→ **Page excerpt**:
§ §
The report is available here. A further peer-reviewed academic journal article based on the findings of the report was published in the International Journal of Drug Policy. The article can be accessed by clicking here.
SURG has been commissioned by Gwent Police to conduct an evaluation of a new Home Office-funded initiative: the Gwent Heroin and Crack Action Area.
The project includes both a process and impact evaluation (as far as possible) and involves the collection of quantitative and qualitative data using a combination of methods including: semi-structured interviews, an online survey targeting key external partner agencies, and secondary analysis of relevant datasets.
The main focus of the evaluation is on establishing what impact the HACAA has had on key outcomes (e.g. fatal and non-fatal overdoses, drug-related crime, drug seizures, naloxone kit distribution) over the study period as well as an exploration of the impact the HACAA has had on relationships with key partners.
§ §
→ **Record excerpts**:
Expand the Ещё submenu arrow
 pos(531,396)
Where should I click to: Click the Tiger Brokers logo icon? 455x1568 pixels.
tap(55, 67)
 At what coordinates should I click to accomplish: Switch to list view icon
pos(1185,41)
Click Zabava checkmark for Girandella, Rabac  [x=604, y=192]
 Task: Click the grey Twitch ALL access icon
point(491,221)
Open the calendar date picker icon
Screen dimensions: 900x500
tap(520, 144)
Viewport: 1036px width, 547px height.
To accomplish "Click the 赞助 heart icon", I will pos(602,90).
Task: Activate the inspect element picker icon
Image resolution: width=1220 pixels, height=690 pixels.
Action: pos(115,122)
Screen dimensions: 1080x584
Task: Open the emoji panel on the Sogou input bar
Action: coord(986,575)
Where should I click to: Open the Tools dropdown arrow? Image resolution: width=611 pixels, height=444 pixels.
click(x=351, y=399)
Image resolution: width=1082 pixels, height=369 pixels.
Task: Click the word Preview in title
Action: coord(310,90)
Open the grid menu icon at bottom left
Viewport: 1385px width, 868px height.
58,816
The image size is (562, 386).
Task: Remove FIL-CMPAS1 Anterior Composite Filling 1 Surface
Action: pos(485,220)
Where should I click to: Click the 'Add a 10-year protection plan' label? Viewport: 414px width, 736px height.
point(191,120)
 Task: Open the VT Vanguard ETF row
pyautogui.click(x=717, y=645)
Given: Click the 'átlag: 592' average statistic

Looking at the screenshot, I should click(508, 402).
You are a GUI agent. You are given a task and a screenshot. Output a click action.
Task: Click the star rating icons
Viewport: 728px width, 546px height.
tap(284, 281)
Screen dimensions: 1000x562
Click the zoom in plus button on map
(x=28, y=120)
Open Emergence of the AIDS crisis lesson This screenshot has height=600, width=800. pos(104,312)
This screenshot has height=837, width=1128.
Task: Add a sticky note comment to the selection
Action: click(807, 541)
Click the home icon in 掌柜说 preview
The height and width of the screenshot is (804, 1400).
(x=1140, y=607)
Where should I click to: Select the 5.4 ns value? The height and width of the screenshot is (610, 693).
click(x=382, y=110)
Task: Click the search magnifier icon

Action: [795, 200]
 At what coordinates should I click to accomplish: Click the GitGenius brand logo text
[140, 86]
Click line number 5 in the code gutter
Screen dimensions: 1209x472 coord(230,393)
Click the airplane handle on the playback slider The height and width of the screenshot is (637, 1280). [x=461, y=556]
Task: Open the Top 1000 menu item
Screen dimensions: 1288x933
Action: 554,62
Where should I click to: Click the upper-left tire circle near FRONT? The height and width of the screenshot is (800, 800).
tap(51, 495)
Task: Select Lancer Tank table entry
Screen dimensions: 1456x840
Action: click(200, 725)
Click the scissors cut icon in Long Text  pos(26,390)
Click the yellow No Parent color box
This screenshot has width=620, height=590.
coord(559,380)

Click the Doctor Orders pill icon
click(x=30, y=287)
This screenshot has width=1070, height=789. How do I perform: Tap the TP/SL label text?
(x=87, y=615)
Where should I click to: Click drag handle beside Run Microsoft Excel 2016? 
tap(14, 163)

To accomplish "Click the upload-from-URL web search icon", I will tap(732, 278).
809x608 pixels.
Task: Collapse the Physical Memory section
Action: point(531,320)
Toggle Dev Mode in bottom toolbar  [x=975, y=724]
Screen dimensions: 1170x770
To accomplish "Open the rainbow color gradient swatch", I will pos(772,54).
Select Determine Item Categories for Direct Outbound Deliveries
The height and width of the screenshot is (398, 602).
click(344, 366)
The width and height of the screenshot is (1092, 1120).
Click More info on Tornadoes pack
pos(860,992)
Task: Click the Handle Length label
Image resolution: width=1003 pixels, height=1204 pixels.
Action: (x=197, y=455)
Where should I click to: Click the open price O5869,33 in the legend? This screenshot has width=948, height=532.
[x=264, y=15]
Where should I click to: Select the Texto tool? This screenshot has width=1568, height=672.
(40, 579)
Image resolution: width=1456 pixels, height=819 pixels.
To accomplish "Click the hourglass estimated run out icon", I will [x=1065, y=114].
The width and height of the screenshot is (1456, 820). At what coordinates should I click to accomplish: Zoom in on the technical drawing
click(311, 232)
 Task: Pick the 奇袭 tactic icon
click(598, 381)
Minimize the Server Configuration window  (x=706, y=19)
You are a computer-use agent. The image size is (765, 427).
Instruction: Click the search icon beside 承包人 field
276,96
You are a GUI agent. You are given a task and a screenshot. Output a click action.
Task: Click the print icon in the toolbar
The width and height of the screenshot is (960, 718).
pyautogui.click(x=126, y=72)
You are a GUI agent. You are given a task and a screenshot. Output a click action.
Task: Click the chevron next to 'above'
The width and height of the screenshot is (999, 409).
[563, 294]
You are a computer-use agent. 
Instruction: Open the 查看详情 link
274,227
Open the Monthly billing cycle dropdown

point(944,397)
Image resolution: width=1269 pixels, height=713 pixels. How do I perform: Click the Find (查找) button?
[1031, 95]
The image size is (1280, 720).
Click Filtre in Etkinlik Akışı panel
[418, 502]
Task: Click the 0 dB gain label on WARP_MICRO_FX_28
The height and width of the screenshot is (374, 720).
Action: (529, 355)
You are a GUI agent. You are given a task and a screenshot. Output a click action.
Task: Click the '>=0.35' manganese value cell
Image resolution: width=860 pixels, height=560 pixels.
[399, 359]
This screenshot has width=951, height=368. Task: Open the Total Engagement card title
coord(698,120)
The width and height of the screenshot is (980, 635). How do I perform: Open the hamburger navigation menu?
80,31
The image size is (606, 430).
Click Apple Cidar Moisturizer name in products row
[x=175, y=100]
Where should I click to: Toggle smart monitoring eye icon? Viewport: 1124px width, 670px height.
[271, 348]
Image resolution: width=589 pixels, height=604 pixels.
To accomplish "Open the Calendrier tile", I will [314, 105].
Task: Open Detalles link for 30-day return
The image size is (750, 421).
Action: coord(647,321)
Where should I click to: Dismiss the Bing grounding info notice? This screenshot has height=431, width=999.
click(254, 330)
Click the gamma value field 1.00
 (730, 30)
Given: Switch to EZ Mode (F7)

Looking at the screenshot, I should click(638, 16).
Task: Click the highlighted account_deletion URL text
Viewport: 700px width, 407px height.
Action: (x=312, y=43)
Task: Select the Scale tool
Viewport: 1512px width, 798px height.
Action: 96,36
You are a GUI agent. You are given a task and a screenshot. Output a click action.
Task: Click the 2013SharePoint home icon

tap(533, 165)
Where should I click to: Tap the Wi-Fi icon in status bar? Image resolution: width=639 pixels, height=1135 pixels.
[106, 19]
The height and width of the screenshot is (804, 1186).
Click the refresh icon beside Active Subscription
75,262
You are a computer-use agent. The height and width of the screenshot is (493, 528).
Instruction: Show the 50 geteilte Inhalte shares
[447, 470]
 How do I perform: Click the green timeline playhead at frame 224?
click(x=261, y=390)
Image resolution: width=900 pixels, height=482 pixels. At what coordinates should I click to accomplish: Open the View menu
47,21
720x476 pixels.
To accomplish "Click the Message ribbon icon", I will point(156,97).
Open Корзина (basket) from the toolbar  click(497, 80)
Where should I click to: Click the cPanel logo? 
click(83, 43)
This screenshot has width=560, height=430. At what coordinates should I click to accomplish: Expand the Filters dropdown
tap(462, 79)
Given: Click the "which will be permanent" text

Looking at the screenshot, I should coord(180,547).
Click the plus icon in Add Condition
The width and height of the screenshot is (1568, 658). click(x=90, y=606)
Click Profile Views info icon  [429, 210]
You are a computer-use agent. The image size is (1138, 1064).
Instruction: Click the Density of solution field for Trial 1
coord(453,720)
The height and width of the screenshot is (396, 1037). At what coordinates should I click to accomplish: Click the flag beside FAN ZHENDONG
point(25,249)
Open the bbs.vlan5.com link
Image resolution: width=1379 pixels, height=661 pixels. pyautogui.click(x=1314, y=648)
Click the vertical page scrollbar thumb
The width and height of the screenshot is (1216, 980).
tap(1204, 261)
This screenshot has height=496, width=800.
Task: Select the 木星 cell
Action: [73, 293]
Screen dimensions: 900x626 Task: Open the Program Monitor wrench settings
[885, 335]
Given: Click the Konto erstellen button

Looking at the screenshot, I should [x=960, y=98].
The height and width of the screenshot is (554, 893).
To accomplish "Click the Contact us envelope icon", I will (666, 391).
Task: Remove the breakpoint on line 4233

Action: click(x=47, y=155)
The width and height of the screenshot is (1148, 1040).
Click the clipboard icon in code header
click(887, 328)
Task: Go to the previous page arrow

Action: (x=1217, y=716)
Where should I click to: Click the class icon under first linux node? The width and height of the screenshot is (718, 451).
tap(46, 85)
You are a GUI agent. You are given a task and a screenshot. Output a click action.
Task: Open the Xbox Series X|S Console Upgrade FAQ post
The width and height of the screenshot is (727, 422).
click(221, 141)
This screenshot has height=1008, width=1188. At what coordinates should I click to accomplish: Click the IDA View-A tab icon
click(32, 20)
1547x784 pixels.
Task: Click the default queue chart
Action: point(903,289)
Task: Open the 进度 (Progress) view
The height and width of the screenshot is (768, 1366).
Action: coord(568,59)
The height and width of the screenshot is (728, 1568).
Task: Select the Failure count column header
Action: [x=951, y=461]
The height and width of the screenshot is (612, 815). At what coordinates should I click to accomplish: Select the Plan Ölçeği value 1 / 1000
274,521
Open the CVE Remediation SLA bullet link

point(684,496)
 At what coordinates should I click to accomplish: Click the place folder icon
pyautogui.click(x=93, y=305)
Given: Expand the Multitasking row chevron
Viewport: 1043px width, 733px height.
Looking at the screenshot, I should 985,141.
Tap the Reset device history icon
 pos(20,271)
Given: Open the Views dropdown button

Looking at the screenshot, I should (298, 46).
§ §
→ **Exercise tasks**:
- 1) In the evaluation excerpt, which organization commissioned SURG to carry out the evaluation?
- 2) Turn the paragraph of the evaluation excerpt that begins "The project includes both a process and impact evaluation" into a short list, keeping its main facts.
- 3) Carry on the evaluation excerpt, starting after its last sentence.
The material comes from a source separate from the evaluation excerpt.

→ **Answers**:
- 1) Gwent Police

- 2)
- Evaluation type: process and impact evaluation (as far as possible)
- Data collected: quantitative and qualitative
- Methods:
  - semi-structured interviews
  - an online survey targeting key external partner agencies
  - secondary analysis of relevant datasets

- 3)
SURG members are conducting the research and at the end of the study period they will provide a written report to Gwent Police (and the Home Office).
The project is important for SURG members in several ways, including: helping us to extend our networks of contacts within Wales, strengthening partnerships with police officers who are working hard to reduce drug-related harm.
Shannon Murray (Research Assistant at the Substance Use Research Group, SURG) in collaboration with Professor Katy Holloway, Dr Marian Buhociu and Visiting Professor Rhian Hills (Senior Drug Policy Manager for Welsh Government) has been awarded funding from USW's Knowledge Exchange and Innovation Fund (KEIF) to undertake a feasibility study that will focus on substance misuse among LGBTQ+ communities.
The goal is to pilot a small-scale collaborative project that seeks to minimise the harm experienced by people with substance-misuse problems within the LGBTQ+ community. The findings will inform the development of a proposal for a larger project that will be submitted to the ESRC (or other funding body). The project will fill an important gap in knowledge and is likely to be attractive to funders given the high levels of political and public interest in issues surrounding inclusivity.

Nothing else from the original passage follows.